Extracted data entries:
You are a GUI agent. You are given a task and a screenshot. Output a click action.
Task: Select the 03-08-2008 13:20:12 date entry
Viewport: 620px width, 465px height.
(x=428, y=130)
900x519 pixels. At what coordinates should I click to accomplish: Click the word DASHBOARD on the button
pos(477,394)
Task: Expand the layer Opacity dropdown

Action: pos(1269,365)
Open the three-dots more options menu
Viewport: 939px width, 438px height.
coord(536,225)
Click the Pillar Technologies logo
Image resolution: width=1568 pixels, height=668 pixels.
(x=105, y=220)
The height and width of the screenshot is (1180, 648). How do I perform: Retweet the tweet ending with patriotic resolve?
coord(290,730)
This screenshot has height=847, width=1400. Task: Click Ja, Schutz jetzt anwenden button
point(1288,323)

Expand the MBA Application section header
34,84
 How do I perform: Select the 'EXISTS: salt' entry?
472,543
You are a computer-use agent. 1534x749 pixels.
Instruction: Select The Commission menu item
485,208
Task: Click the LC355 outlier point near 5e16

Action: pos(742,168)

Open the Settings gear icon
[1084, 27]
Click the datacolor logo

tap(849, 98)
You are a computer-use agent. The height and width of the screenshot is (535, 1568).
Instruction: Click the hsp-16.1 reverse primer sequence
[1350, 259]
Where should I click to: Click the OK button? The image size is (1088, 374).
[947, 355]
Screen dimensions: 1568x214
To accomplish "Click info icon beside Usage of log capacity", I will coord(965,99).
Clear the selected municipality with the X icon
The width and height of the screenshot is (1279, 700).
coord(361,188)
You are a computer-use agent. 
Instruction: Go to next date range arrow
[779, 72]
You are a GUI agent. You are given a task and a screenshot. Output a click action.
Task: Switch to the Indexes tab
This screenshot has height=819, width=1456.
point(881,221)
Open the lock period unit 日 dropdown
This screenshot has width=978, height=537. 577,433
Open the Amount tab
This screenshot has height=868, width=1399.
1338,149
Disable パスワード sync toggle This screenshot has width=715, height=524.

*The exercise:* Swap "Instruction" for "Command" everywhere it occurs in the listing above, and reproduce every line with nothing else altered.

*Solution for this exercise:*
You are a GUI agent. You are given a task and a screenshot. Output a click action.
Task: Select the 03-08-2008 13:20:12 date entry
Viewport: 620px width, 465px height.
(x=428, y=130)
900x519 pixels. At what coordinates should I click to accomplish: Click the word DASHBOARD on the button
pos(477,394)
Task: Expand the layer Opacity dropdown

Action: pos(1269,365)
Open the three-dots more options menu
Viewport: 939px width, 438px height.
coord(536,225)
Click the Pillar Technologies logo
Image resolution: width=1568 pixels, height=668 pixels.
(x=105, y=220)
The height and width of the screenshot is (1180, 648). How do I perform: Retweet the tweet ending with patriotic resolve?
coord(290,730)
This screenshot has height=847, width=1400. Task: Click Ja, Schutz jetzt anwenden button
point(1288,323)

Expand the MBA Application section header
34,84
 How do I perform: Select the 'EXISTS: salt' entry?
472,543
You are a computer-use agent. 1534x749 pixels.
Command: Select The Commission menu item
485,208
Task: Click the LC355 outlier point near 5e16

Action: pos(742,168)

Open the Settings gear icon
[1084, 27]
Click the datacolor logo

tap(849, 98)
You are a computer-use agent. The height and width of the screenshot is (535, 1568).
Command: Click the hsp-16.1 reverse primer sequence
[1350, 259]
Where should I click to: Click the OK button? The image size is (1088, 374).
[947, 355]
Screen dimensions: 1568x214
To accomplish "Click info icon beside Usage of log capacity", I will coord(965,99).
Clear the selected municipality with the X icon
The width and height of the screenshot is (1279, 700).
coord(361,188)
You are a computer-use agent. 
Command: Go to next date range arrow
[779, 72]
You are a GUI agent. You are given a task and a screenshot. Output a click action.
Task: Switch to the Indexes tab
This screenshot has height=819, width=1456.
point(881,221)
Open the lock period unit 日 dropdown
This screenshot has width=978, height=537. 577,433
Open the Amount tab
This screenshot has height=868, width=1399.
1338,149
Disable パスワード sync toggle This screenshot has width=715, height=524.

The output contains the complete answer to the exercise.